Не следует хаять наше время. Оно романтично в высшей степени, оно духовно прекрасно и физически удобно. Война, как всякая война, много попортила - но она прошла, раны затянулись - и уже теперь вряд ли можно усмотреть какие-либо особые неприятные последствия - разве только уйму плохих французских романов о jeune gens d'apres guerre6 . Что касается революционного душка, то и он, случайно появившись, случайно и пропадет, как уже случалось тысячу раз в истории человечества. В России глуповатый коммунизм сменится чем-нибудь более умным, - и через сто лет о скучнейшем господине Ульянове будут знать только историки.
А пока будем по-язычески, по-божески наслаждаться нашим временем, его восхитительными машинами, огромными гостиницами, развалины которых грядущее будет лелеять, как мы лелеем Парфенон; его удобнейшими кожаными креслами, которых не знали наши предки; его тончайшими научными исследованьями; его мягкой быстротой и незлым юмором; и главным образом тем привкусом вечности, который был и будет во всяком веке.
1 Berg Collection. New York Public Library. Box 1, folder 10. Английское заглавие (буквально: "Об обобщениях") и датировка текста "Berlin 1926", вписанные Набоковым на первой странице рукописи, скорее всего, позднего происхождения.
2 Набоков вольно пересказывает недостоверный анекдот об английском авантюристе, писателе, историке и поэте, сэре Уолтере Рейли (1552-1618). Согласно этому анекдоту, Рейли прекратил работу над многотомной "Историей мира", которую он писал, находясь в заточении в Тауэре, потому что усомнился в возможности историка установить истину, когда не смог точно вспомнить подробности какой-то потасовки во дворе замка, свидетелем которой он был, и разошелся во мнениях с другим ее очевидцем (см.: Milton Waldman. Sir Walter Raleigh. London, 1950. Р. 189).

**Исходные данные:**

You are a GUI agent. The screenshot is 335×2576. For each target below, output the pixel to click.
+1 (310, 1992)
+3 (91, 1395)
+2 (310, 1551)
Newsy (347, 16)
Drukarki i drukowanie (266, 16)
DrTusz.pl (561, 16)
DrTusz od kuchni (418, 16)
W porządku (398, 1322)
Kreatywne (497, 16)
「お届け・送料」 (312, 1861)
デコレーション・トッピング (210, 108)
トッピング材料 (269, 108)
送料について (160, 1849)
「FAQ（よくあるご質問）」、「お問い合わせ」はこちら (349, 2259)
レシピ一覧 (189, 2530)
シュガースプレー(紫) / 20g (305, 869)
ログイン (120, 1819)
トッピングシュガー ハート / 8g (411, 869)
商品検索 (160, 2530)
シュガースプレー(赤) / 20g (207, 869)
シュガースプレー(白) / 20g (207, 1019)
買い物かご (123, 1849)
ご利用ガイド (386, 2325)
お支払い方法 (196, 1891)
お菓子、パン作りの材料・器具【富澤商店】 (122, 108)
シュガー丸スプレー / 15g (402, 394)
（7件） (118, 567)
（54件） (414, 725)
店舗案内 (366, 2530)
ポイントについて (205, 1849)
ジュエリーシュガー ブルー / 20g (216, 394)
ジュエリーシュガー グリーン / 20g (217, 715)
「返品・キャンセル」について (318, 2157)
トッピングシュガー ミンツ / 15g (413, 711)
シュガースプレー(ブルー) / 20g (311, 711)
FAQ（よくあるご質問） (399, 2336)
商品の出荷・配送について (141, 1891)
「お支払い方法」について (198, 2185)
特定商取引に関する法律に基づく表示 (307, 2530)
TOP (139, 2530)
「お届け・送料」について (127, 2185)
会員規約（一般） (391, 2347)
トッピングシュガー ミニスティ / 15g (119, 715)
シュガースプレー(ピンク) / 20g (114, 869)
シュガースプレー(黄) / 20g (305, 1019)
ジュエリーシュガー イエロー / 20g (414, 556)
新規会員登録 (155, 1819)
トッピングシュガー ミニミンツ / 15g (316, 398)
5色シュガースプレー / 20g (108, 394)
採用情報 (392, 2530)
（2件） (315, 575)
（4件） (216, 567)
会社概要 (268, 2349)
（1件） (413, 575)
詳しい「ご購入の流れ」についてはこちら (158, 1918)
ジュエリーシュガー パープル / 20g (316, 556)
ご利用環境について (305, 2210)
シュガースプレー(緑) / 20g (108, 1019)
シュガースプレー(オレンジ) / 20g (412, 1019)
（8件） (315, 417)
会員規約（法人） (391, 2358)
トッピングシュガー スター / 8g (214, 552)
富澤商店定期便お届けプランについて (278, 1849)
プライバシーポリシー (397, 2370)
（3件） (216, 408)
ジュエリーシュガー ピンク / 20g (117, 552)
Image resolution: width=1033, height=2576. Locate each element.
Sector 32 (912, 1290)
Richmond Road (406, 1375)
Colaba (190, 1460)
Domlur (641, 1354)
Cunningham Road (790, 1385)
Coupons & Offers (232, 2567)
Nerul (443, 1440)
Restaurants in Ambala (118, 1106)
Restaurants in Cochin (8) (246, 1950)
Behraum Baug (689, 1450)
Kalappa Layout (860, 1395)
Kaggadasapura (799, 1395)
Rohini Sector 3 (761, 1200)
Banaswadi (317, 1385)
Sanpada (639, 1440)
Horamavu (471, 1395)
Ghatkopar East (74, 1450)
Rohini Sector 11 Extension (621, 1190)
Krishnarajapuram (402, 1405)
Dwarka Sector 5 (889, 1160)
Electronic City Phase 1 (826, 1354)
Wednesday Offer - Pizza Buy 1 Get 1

**Задание:** Перепишите фрагмент текста начиная со слов «1 Berg Collection.» и заканчивая словами «1950. Р. 189).», переименовав в нём «Рейли» в «Рэли». Материал для работы не понадобится.

**Ответ:**
1 Berg Collection. New York Public Library. Box 1, folder 10. Английское заглавие (буквально: "Об обобщениях") и датировка текста "Berlin 1926", вписанные Набоковым на первой странице рукописи, скорее всего, позднего происхождения.
2 Набоков вольно пересказывает недостоверный анекдот об английском авантюристе, писателе, историке и поэте, сэре Уолтере Рэли (1552-1618). Согласно этому анекдоту, Рэли прекратил работу над многотомной "Историей мира", которую он писал, находясь в заточении в Тауэре, потому что усомнился в возможности историка установить истину, когда не смог точно вспомнить подробности какой-то потасовки во дворе замка, свидетелем которой он был, и разошелся во мнениях с другим ее очевидцем (см.: Milton Waldman. Sir Walter Raleigh. London, 1950. Р. 189).